The older of Beaumelle's two trusted intimates (the other is Bellapert), Florimell was formerly Beaumelle's mother's servant. She is the opposite of the unscrupulous Bellapert. Uninvolved in her mistress's adulterous adventure, she is declared innocent at the trial of Charalois.


One of the sycophants around Young Novall; like Aymer he is a superficial, vain and effeminate parasite, finally brought to trial for his involvement in Beaumelle and Young Novall's tryst.


A courtier accompanying Pontalier, but otherwise without particular dramatic significance.


The hard and relentless judge that has succeeded the modest and just Rochfort. He rebuffs Charmi, the lawyer defending Charalois against his father's creditors, dismissing the former's soldierly virtue and praising instead the gentlemanly qualities of his superficial son, Young Novall.


An unscrupulous, shallow and vain courtier, devoid of the soldierly qualities represented by the likes of Charalois and Romont. Effeminate and cowardly, he makes a written promise to abandon Beaumelle when forced to do so at gunpoint by Romont. Never having intended to keep it, he soon after breaks this vow. Killed by Charalois, who catches him and Beaumelle together, Young Novall is finally avenged by Pontalier, who kills Charalois upon his acquittal of the deed.


A clownish character whose witty comments during Young Novall's toilette accentuate his master's vanity and that of court life in general.


A fundamentally virtuous character, Pontalier complies with the ideals of chivalry represented by Charalois and Romont. He is a friend of Young Novall's and a beneficiary of his generosity. Young Novall rebuffs Pontalier when he attempts to dissuade him from pursuing Beaumelle and asks him to prove his honor by challenging Romont. Although disappointed by Young Novall, Pontalier remains loyal to him. He kills Charalois upon Charalois' acquittal of Young Novell's murder but is in turn killed by the equally loyal Romont.


Retiring judge of Dijon. The embodiment of modesty and temperance, he is a poor judge of character. Unlike his successor, Novall Senior, he is immediately impressed by the soldierly qualities of Charalois, freeing him and his friend Romont from prison and offering Charalois his daughter Beaumelle as wife. But while he is able to discern virtue, he seems unable to detect sin, and thus refuses to believe Romont's accusation that his daughter is deceiving her husband. After Charalois has caught her and her lover together, he is forced to sentence her to death in the mock trial set up by his son-in-law, who immediately carries out Rochfort's death sentence. During the subsequent trial of Chalarois, Rochfort acknowledges his daughter's sinfulness and leaves the stage a broken man.
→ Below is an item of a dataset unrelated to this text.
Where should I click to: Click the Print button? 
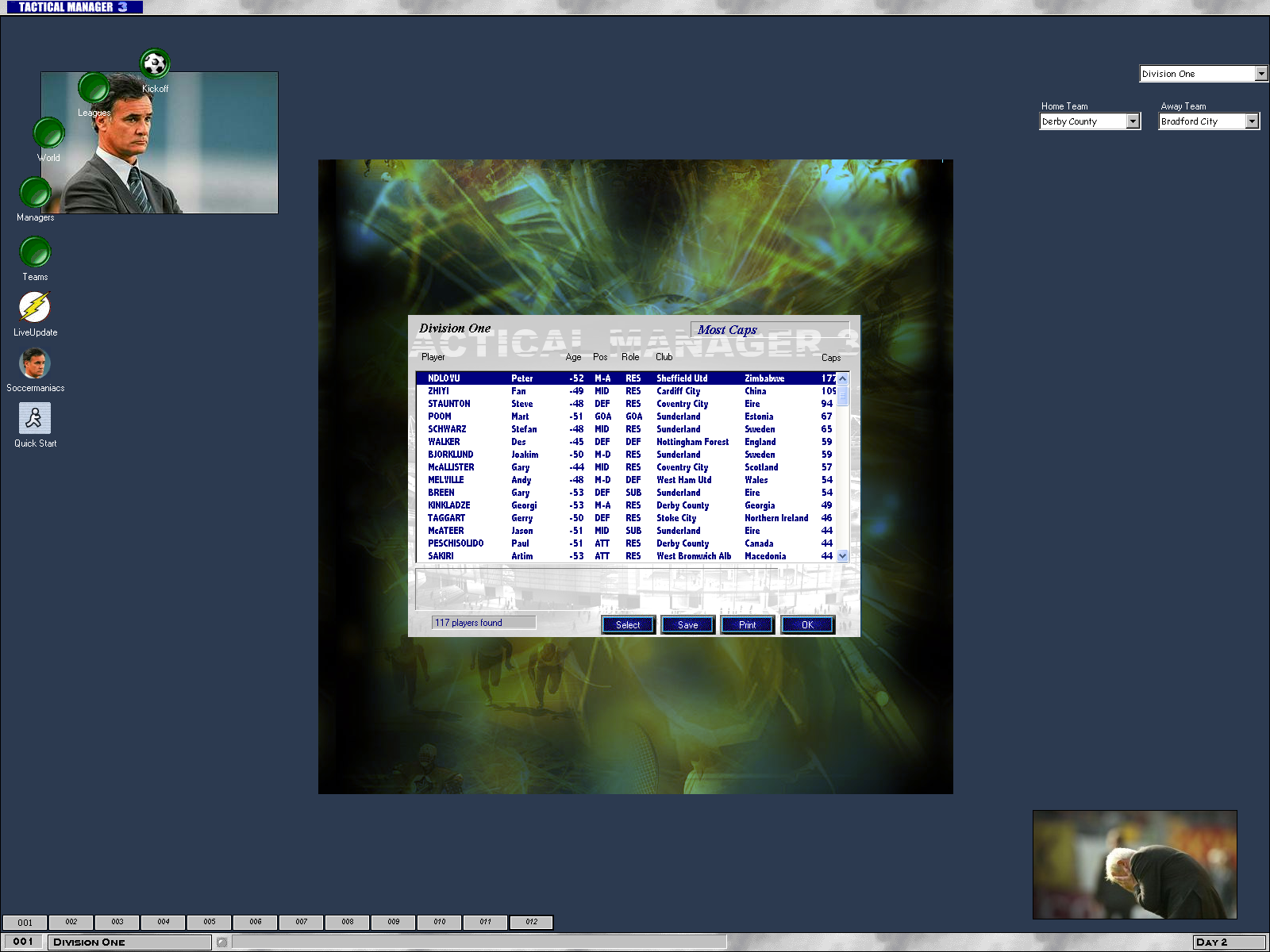(x=748, y=625)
Charalois' loyal, albeit somewhat blunt, friend. A valiant soldier who clings to chivalric ideals of honor and virtue, he is at times extremely emotional and both verbally and physically aggressive. His outspoken defenses of his friend lead to his brief imprisonment, from which the well-meaning Rochfort frees him. Witness to the amorous encounters of Beaumelle, who is by that time Charalois' wife, and her paramour Young Novall, Romont tries to expose them first to her father, Rochfort, and then to her husband; neither believes him, however, and they dismiss him. Romont obtains a writ from Young Novall in which promises to abandon his pursuit of Beaumelle. Although he immediately breaks this vow, his letter later serves as evidence for Young Novall's insincerity and sinfulness and contributes to Charalois' acquittal. As a final act of loyalty to his friend, Romont kills Pontalier, who murders Charalois after his acquittal.